I leaped to my feet and launched myself toward Olathe. She spun, a small sickle knife in her hand. The curved blade slit her forearm. The power of her blood slammed into me, and I rocked back, dizzy. She whirled, her hair flying, her eyes wild and bulging. The blood from the cut sprayed around her, falling to the ground in a wide circle. The red drops ignited, and a wall of carmine flames rushed upward, enclosing her in a protective circle of magic. A blood ward. The only way to penetrate it was with the blood of a relative or with overpowering magic. Shit.
A vampire hit me from the side. It clung to me, jaws snapping as we skidded across the floor. Pain shot through my stomach. Not again! The magic inside me boiled. I grabbed Slayer’s blade with my hand, oblivious to the icy burn, and jammed it into the pale dead eye. Slayer hissed, triumphant. The vamp crashed to the floor and thrashed, dying. I kicked myself free.
Another monster rushed at me. I sidestepped, lunged, and grazed its neck with Slayer’s tip. The vamp spun around and buried its claws in my thigh. I rammed my saber into its throat, severing the arteries and slicing through the bones of the neck. The vamp’s mouth hung open, spewing blood. My kick hammered into its leg. The bone snapped with a crunch. The vamp dropped on its gut, flailing. I jerked my sword free and went looking for Olathe. Behind me the last spark of the vamp’s magic dissipated into thin air.
A third bloodsucker leaped, horrid mouth gaping open.
My blade cut into its chest, sliding smoothly between its ribs into the bulging sack of its heart and out again before the twisted body hit the ground. I kept walking.
The hall was drenched in blood.

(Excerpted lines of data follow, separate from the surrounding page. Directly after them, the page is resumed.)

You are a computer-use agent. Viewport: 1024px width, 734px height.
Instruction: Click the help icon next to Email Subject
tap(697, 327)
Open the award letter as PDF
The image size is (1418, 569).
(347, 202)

The shapechangers fought in pairs, their movements coordinated with military precision. In a corner two furry bodies were down, with Curran standing over them, beset by three bloodsuckers at once.
I saw Jennifer and someone spotted like a leopard battling back to back, pressed by four vampires. She dropped and kicked the first one, her claws ripping into its side, wrenching free the bloody shard of a rib. Her partner fell onto the bloodsucker, tearing into its neck. More vamps swarmed on top of them.
Nobody paid me any mind. In the battle of monsters, I was just a human. I kept moving.
The east wall shuddered. Dusty plaster exploded, scattering across the floor and something huge charged through the gaping hole, roaring like a tornado. It hit the clump of the vampires with awesome force. An undead body flew through the air, slamming against the wall. The vampire twisted on reptilian feet and leaped back. A colossal paw swept it from midflight, snapping the spine like a dry twig. The Bear of Atlanta had arrived.
Olathe’s blood wall shimmered before me. She stood within the barrier, watching the slaughter. The blood from her forearm slid onto her fingers, dripping to stain her dress. She looked at me and smiled. What the fuck was she so happy about?
She kept grinning, her face bright with sick glee.
“You like blood?” I snarled. “I’ll show you blood.”
Slayer’s blade slit my arm and across the hall the bloodsuckers paused for a single beating of my heart. They knew the blood, knew whose power flowed through my veins. They stood still, mesmerized, paying homage to the magic, and then slashed back into their victims.
I thrust my bloody arm into the red fire. It seared me and solidified, cracking like a fractured windshield. The smile bled from Olathe’s face. The carmine fire shattered. A myriad of tiny flames fell at my feet. I leaped into the circle and thrust.
Olathe made no move to counter my sword. It sliced into her stomach with a wet sucking noise. I dragged it upward, cutting through the intestines, cleaving the liver. She sagged forward on the blade, and in her eyes I saw the satisfaction of recognition. She knew my blood, too.
I jerked the blade free and let her fall. She sagged to the filthy floor and lay on her back, drawing hoarse short breaths. A dark stain blossomed on her dress above her navel and spread through the fabric. She possessed an unnatural vitality, but soon the magic that sustained her would dissipate. She expelled it from her body with every labored breath.
I watched the blood stain grow. My anger died. I was tired. My thigh hurt and my stomach felt like someone had taken a red-hot rake to it.
The bloodfire had surged anew after I had passed through it. It would burn until the last of Olathe’s blood dried or decomposed, and the banquet hall shimmered red past the translucent wall of ruby flames. It was almost over.
I rolled my head back, cracking my neck, and saw why Olathe had been grinning.
The ceiling teemed with vampires.
Dozens of them, nude, twisted, wriggling obscenely against each other, packed tighter than sardines in a can. They covered the plaster completely, like a medieval painting of hell that had somehow sprung to life, and more were coming, squirming one by one through a dark hole in a corner.